It’s a good question because the luspatercept on the market is for some patients with myelodysplasticsyndrome but it’s not that easy to give to MF [patients]. In fact, it’s not proven. It is in a phase 3 study for possible approval in MF so I have not really used it. I would really only use it alone in people who are suffering from anemia specifically or in combination with JAK inhibitors but it really has to be proven that it’s valuable. And we have to wait for the phase 3 study to mature. I think that’s something we probably all agree on.

The next question is tricky. I will not pick on anybody, but I don’t really know the answer. Does JAKARTA-2 help with alleviating bruising or platelet dysfunction in patients with MF? I’m not really aware of any effect on the activity of the platelets at all, right?

Raajit K. Rampal, MD, PhD: Yes.

Srdan Verstovsek, MD, PhD: The next question is: What’s the role of radiation or splenectomy now that we have JAK inhibitors? Do you do that or those after failing JAK inhibitors? Is there still a role for radiation or splenectomy? I think we do have that as an option but not in too many patients.

John Mascarenhas, MD: Yes. I think it’s used much less frequently today than when it was used before 2011. I do still have occasional patients. We have 1 next week that is going to go for splenectomy. That patient really has a very prolific disease that has outpaced maximum JAK inhibition and actually HMA [hypomethylating agents] therapy. These patients do exist. She’s more spleen than she is person at this point and clearly needs relief. Ideally, she’s going to a transplant. To optimize that outcome, we’re actually going to have her move on to get splenectomy but I would say that those are the infrequent cases these days.
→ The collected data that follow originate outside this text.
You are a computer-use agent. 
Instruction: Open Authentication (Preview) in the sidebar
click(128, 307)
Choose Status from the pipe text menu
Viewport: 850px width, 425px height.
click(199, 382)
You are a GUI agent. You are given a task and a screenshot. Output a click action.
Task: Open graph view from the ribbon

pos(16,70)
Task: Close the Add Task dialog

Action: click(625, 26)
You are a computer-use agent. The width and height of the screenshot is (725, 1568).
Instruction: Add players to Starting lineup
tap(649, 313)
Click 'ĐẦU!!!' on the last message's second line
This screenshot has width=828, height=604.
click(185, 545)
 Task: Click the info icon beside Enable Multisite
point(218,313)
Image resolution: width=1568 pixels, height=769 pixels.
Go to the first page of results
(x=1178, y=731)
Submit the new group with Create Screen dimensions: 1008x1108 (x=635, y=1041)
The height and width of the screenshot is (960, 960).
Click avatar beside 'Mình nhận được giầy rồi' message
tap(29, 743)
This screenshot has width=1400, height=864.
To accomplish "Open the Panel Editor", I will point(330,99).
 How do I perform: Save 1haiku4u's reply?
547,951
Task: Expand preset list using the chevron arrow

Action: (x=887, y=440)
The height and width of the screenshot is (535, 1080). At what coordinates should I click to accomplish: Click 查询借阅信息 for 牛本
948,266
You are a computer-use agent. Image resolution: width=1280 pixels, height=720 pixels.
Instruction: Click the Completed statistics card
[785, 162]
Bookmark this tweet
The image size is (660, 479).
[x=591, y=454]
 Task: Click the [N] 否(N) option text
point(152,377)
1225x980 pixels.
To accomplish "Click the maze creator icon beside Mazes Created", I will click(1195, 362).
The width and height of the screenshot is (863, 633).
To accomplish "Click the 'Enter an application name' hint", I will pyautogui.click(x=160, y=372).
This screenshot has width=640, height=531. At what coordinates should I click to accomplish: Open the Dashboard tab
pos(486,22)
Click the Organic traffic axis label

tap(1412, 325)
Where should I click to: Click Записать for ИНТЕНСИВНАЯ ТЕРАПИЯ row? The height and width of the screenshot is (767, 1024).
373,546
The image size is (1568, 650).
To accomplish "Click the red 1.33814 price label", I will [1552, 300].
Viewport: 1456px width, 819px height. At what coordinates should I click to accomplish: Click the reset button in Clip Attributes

Srdan Verstovsek, MD, PhD: No more questions that I see. Thank you, John.

John Mascarenhas, MD: If there are no more questions, we’ll end this program. I want to really sincerely thank Drs Gerds, Rampal, and Verstovsek for joining us in this lively discussion on MF brought to you by Cancer Network®. Thank you to our viewing audience. We hope you found this interactive discussion to be informative and beneficial to your clinical practice. Thanks for joining us.

Transcript edited for clarity.